## [WHAT THE EXERCISE ASKS]
Every line of the material that holds "screenshot" should be counted; give the number and nothing more.

**** RECORDS PROVIDED ****

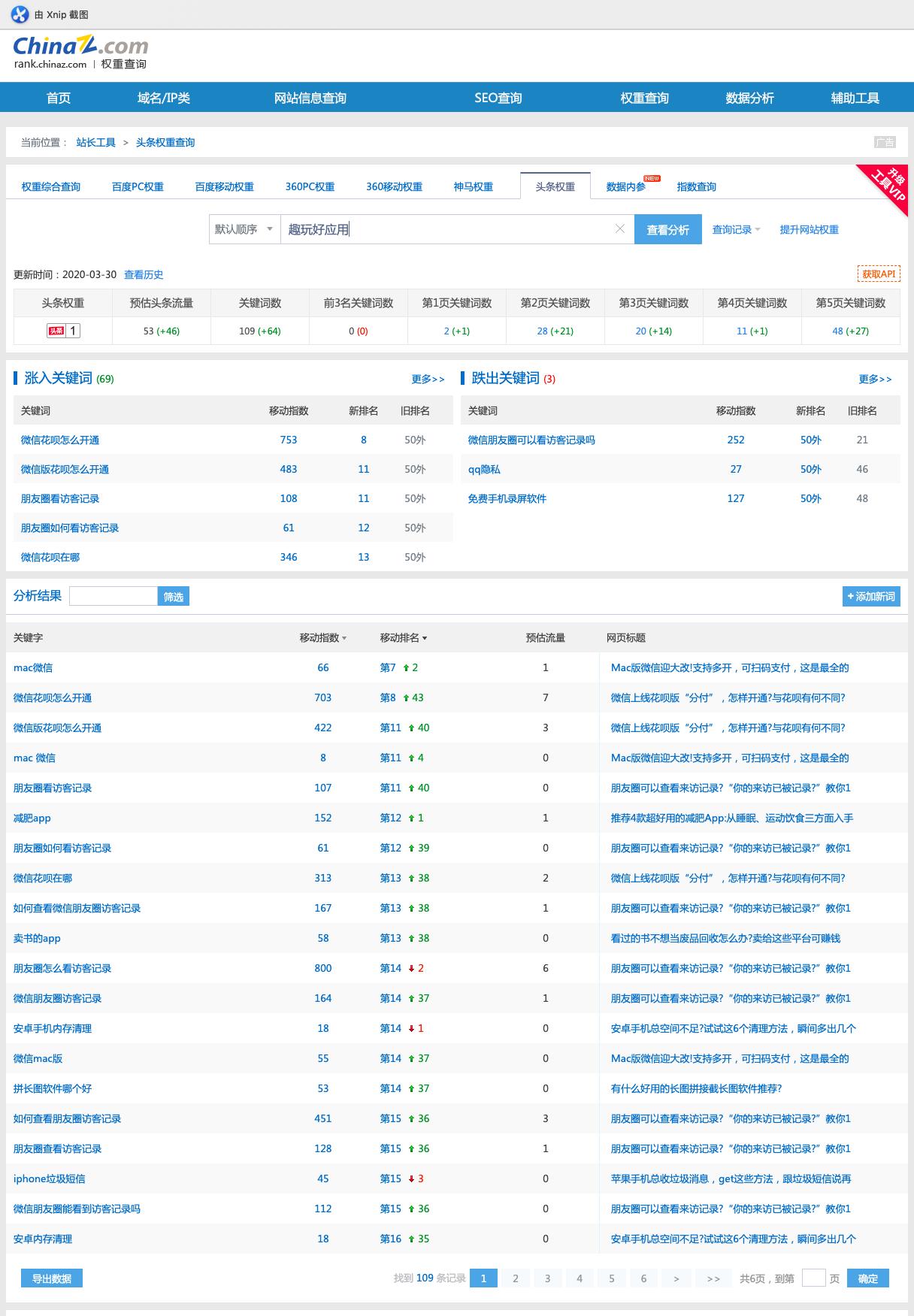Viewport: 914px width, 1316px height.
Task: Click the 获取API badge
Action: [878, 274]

****
**** RECORDS PROVIDED ****

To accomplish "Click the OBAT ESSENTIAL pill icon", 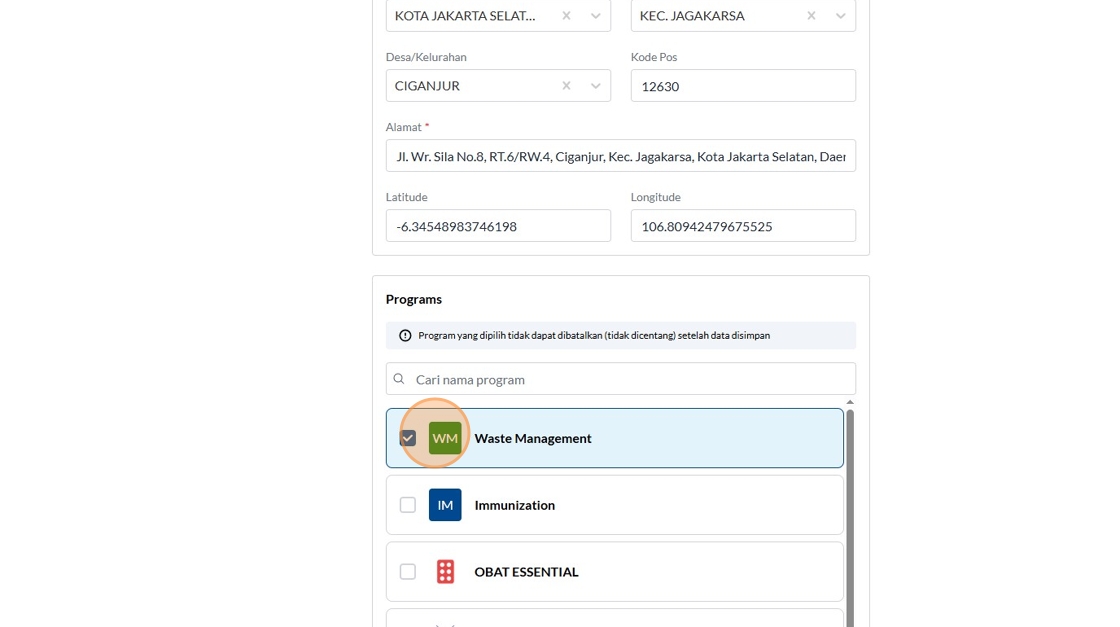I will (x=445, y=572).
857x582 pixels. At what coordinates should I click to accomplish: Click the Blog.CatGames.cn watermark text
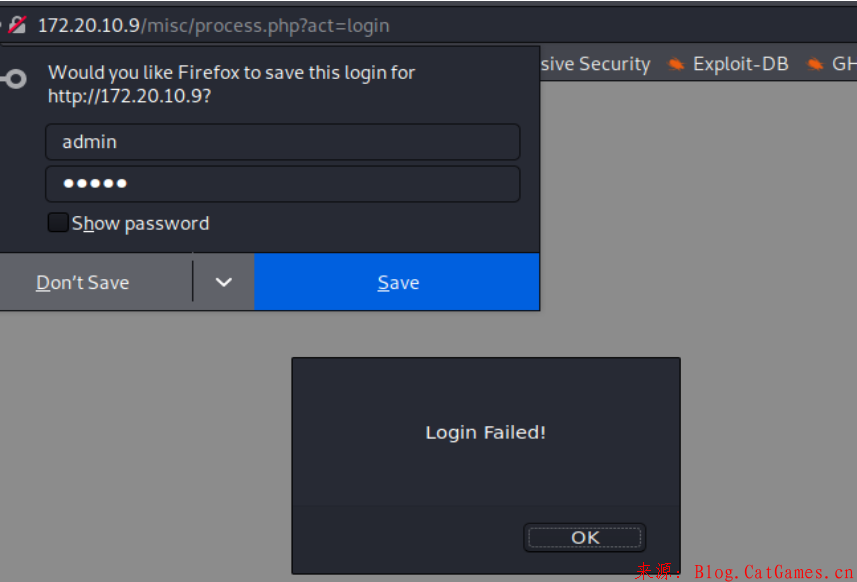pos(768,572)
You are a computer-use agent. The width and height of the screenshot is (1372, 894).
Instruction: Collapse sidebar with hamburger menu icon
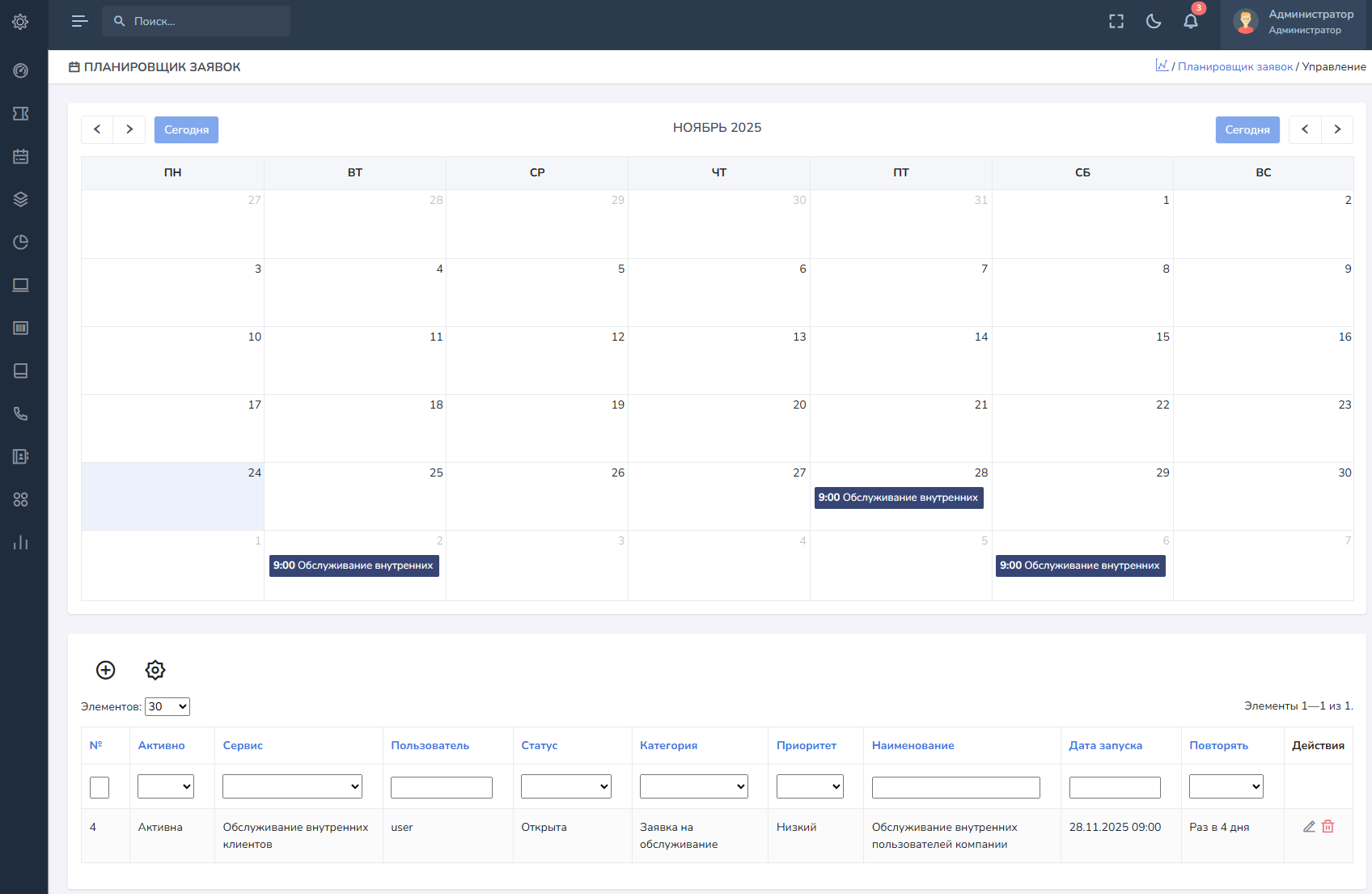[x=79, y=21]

****
**** RECORDS PROVIDED ****

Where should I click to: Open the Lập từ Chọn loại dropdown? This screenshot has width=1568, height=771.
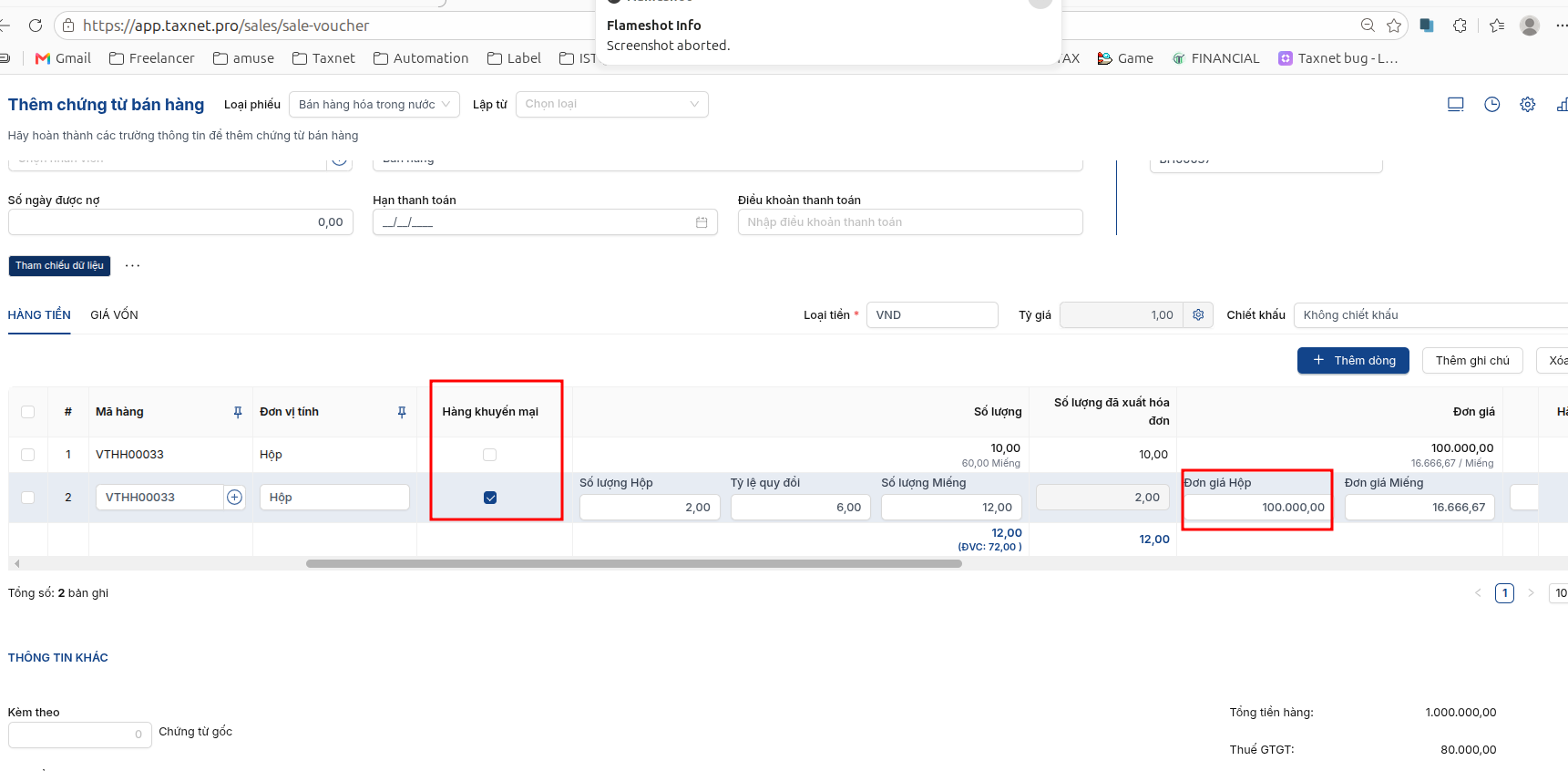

****

## [RESPONSE AREA]
2